Apalagi, akhir-akhir ini mereka tak lagi menyapaku, pun untuk sekadar memandang. Tak seperti dulu. Mungkin mereka sudah punya dunia yang lain. Peradaban yang dianggapnya lebih modern. Tak sepertiku. Tidur beralaskan tikar atau karpet, makan hanya dengan nasi dan garam, juga dengan cahaya yang timbul dari lampu yang disulut sumbunya. Sementara kini, mereka punya kasur yang sangat empuk. Makanan yang sangat lezat yang datangnya dari negeri barat, serta lampu-lampu yang menyala terang, yang mampu menghabiskan beribu-ribu watt. Terlebih, lampu-lampu mereka tak seperti punyaku yang hanya terbuat dari kaleng bekas dan nyalanya tak cukup menerangi satu ruangan. Sedang lampu mereka sangat terang, bahkan tubuhnya pun dipenuhi dengan lekukan yang menambah nilai keindahannya. Secara estetis, aku kalah jauh. Hingga aku kadang merasa iri, apa karena itu mereka meninggalkanku. Ah, mungkin memang mereka tak mau lagi tuk mengukir sejarah denganku.
Mungkin mereka lupa, tatkala mencorat-coret dan “mencabik-cabik” tubuhku. Mereka goreskan bulpen tuk menulisi tubuhku. Bahkan yang tak membawa, mereka jadikan dahan-dahan yang sudah kering dan runcing sebagai gantinya. Sebenarnya aku merasa sangat sakit. Tubuh ini terasa perih. Tapi sayang, mereka tak bisa mendengarkanku. Mereka tak peduli dan terus menggoreskan impian-impiannya ke tubuhku, bak mengukir diatas kayu jati. Aku meronta, tapi mereka tak mendengar. Aku kesakitan, tapi mereka tak merasa. Kejam sekali.

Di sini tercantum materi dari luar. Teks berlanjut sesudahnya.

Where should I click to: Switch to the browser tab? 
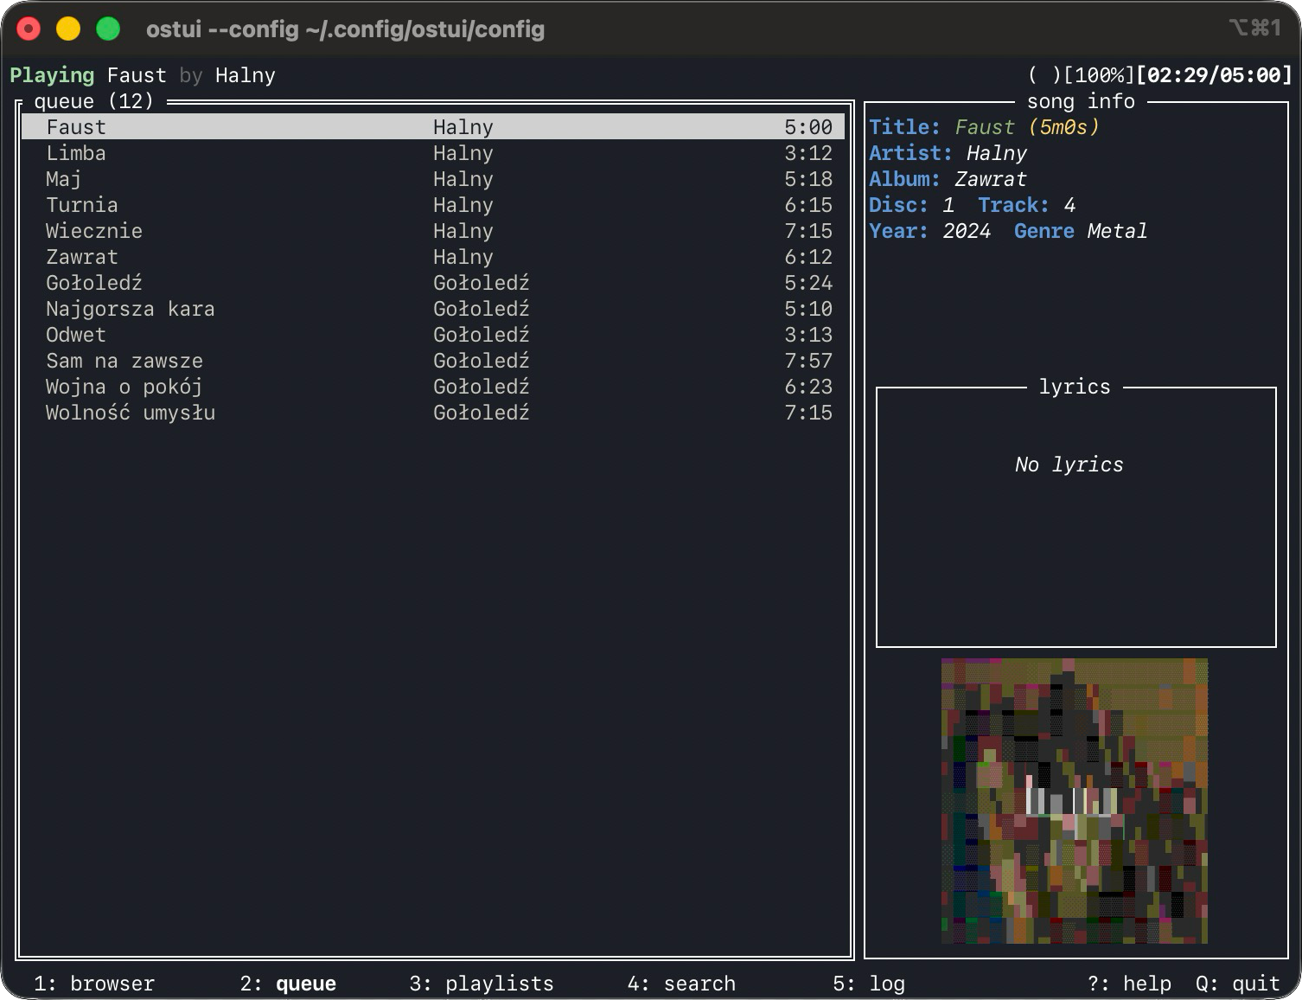tap(94, 984)
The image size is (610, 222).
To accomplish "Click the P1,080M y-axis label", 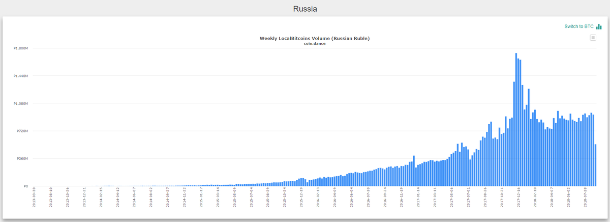I will 21,103.
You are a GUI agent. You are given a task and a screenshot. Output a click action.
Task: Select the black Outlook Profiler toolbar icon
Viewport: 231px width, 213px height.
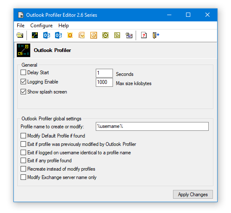click(35, 35)
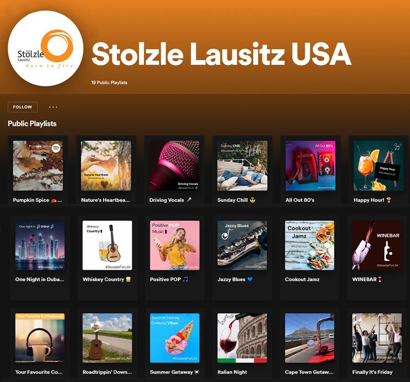Open the Pumpkin Spice playlist cover
The height and width of the screenshot is (382, 410).
38,165
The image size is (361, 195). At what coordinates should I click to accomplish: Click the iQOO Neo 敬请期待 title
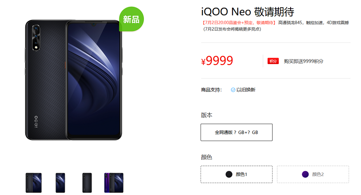coord(247,12)
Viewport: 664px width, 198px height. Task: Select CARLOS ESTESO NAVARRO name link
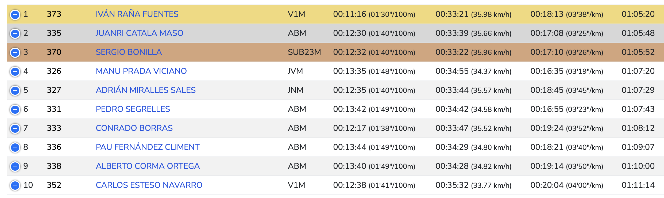(x=149, y=185)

Tapi waktu itu, aku berusaha tidak marah dan membuat rasa sakit menjadi rasa yang biasa, karena aku merasakan lara itu hampir setiap hari. Bahkan sepertinya tak ada satu hari pun yang terlewatkan tuk menggores tubuhku. Tapi aku rela. Jika memang goresan luka di tubuhku bisa memuaskan mereka. Meski tubuhku harus kotor. Penuh dengan goresan-goresan tinta dan luka bekas cabikan dahan-dahan yang runcing. Dan kuingat, setelah goresan dan luka itu membekas jelas ditubuhku, mereka berlari sambil berteriak dengan gembiranya. Ya, mereka puas karena telah “melukai”ku. Menorehkan luka yang masih terlihat jelas di tubuhku.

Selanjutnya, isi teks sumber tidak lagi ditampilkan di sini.